I personaggi di Barry Jenkins si illuminano. Questo è davvero l'unico modo per descriverli, così radioso, profumato e invitante che non puoi fare a meno di innamorarti. Jenkins e il suo direttore della fotografia James Laxton (che ha anche girato Moonlight ) sono la squadra di cineasti più sensuale che lavora, e in If Beale Street potrebbe parlare, hanno creato più cibo per il comfort visivo, l'equivalente ottico della voce di Sam Cooke, o la risata di Mahershala Ali – una cosa piena di vita, piena di sentimento, che vuoi avvolgere come un cappotto invernale. Beale Street è la Brooklyn nera, un'elegia sincera per i nostri antenati più recenti, una sorta di home movie collettivo di Americana nera. È un capolavoro.

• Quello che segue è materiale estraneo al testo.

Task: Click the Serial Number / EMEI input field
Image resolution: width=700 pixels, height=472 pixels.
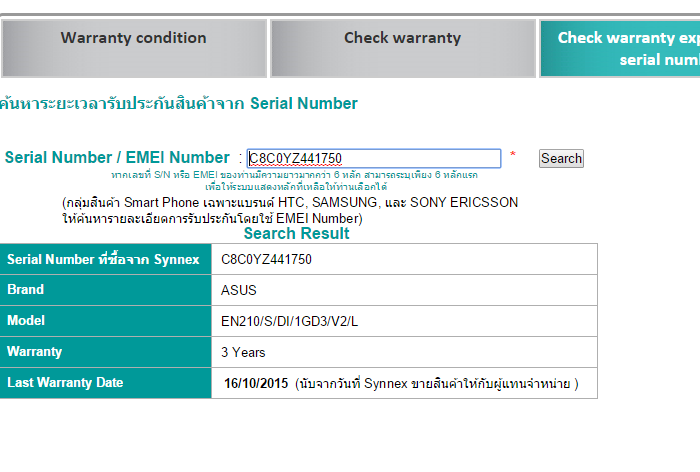Action: pyautogui.click(x=373, y=158)
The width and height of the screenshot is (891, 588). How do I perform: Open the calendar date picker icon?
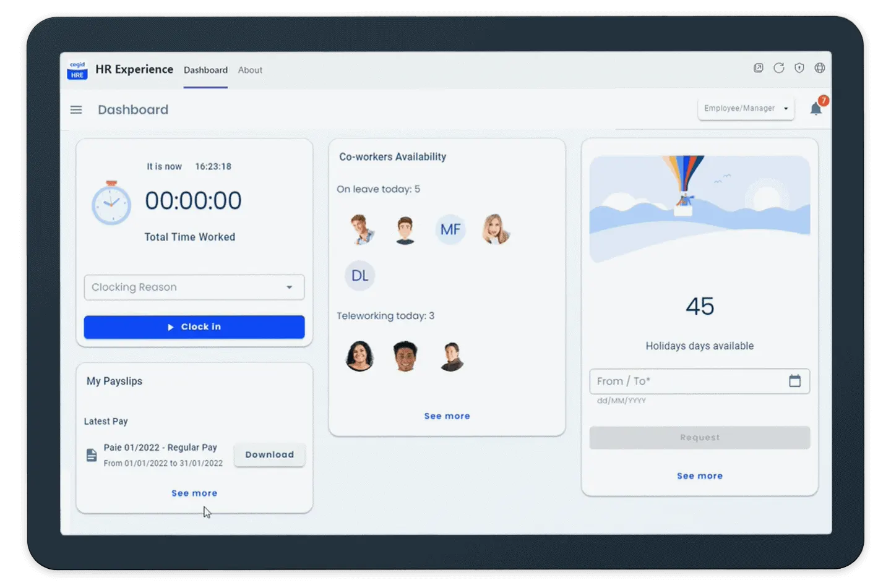[x=794, y=381]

Beale Street non è così facile come Brooklyn , dove il principale antagonista era la nostalgia di casa e si sentiva scollato al mondo, il che è appropriato per un film sull'esperienza nera in America. Basato sul romanzo del 1974 di James Baldwin (il titolo è un riferimento a una vecchia canzone blues ), profilato nell'indimenticabile indimenticabile I Am Not Your Negro 2016, Beale Street racconta la storia di Tish (KiKi Layne, 19 anni) e 22- Fonny (Stephan James), anni, amici d'infanzia e giovani amanti che scoprono che Tish è incinta proprio nel momento in cui Fonny viene accusata di aver violentato una donna portoricana.

La recitazione di Layne è inizialmente un po 'fastidiosa, ampia e eccessivamente schiva e un po' lenta, come se stesse interpretando l'ingegno in un musical Disney. Ma alla fine ti stabilisci, in parte grazie alle sue eccellenti voci fuori campo, e in parte perché Beale Street è un musical. All'inizio non è ovvio perché nessuno canta, ma la recitazione di tutti è solo un po 'indietro nel tempo, creando una sorta di groove dolce e sciropposo, come la canzone blues del film.

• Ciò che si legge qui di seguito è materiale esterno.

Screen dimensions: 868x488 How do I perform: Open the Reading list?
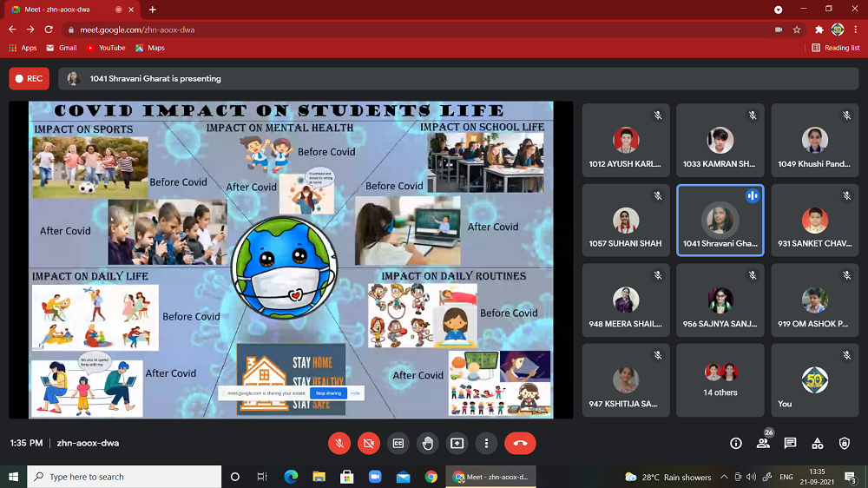pyautogui.click(x=836, y=48)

C'è un capolavoro di una scena d'ensemble, una festa a casa di Tish con la famiglia di Fonny – il padre socievole, Frank (Michael Beach), la mamma con la spada da battaglia della Bibbia interpretata da Aunjanue Ellis e due sorelle – "festeggia" con Tish's – her madre interpretata da Regina King e padre interpretato da Colman Domingo, un altro ragazzo con una risata così tranquillizzante da poter praticamente danzare lentamente.

Nella scena, destinata a celebrare la gravidanza, la mamma di Fonny scaglia invettiva mentre suo marito cerca di farla tacere. La mamma di Tish cerca di mediare, le varie sorelle sostengono i loro rispettivi lati, e Frank è solo un po 'preso nel mezzo. L'intera faccenda è scoppiettante, con succulenti one-liner e dramma della D maiuscola. Suona quasi come una versione gourmet deluxe di una scena di Tyler Perry, le stesse clapback senza le scorciatoie. E nelle mani di Barry Jenkins tutto ha una qualità folcloristica, quindi chiaramente una storia su di esso che ha lo scopo di dirci qualcosa su chi siamo ora.

Allo stesso modo in cui puoi sentire praticamente l'umido calore estivo in Moonlight , puoi solo toccare e annusare la morbida pelle e il poliestere in Beale Street . È tutto così ricco e tattile. Anche se la storia non funzionasse, Beale Street meriterebbe di essere vista come una serie di ritratti. È come essere in grado di vivere all'interno di una vecchia fotografia dei tuoi genitori.

Per tutte le sue qualità di cibo di comodità, al centro della storia è una storia di razzismo, emarginazione, abuso di polizia e un sistema di giustizia penale predatoria. Quando l'amico di Fonny, Danny (Brian Tyree Henry, che merita una sorta di onore di attore cumulativo per tutti i film e gli spettacoli è migliorato con la sua presenza quest'anno) dice a Fonny del suo tempo da Riker, la sua voce scricchiola dal peso del trauma . Eppure, anche in tempi di coercizione, la scena fumosa e fumosa non perde mai la sua qualità essenziale, di sentirsi una chiacchierata tra i tuoi genitori e i loro amici che ti senti privilegiato di aver visto.

Questo fa parte del potere di Beale Street , il suo rifiuto di essere sdolcinato. Non si tratta di un trauma ma della famiglia di fronte ad esso. Il suo potere è nel modo in cui dice che l'ingiustizia non è fuori luogo in un dramma familiare commovente; è parte integrante dell'esperienza di questi personaggi, dell'essere neri in America. Come il blues, Beale Street può tranquillizzare anche se racconta una storia inquietante. È facilmente uno dei migliori dell'anno.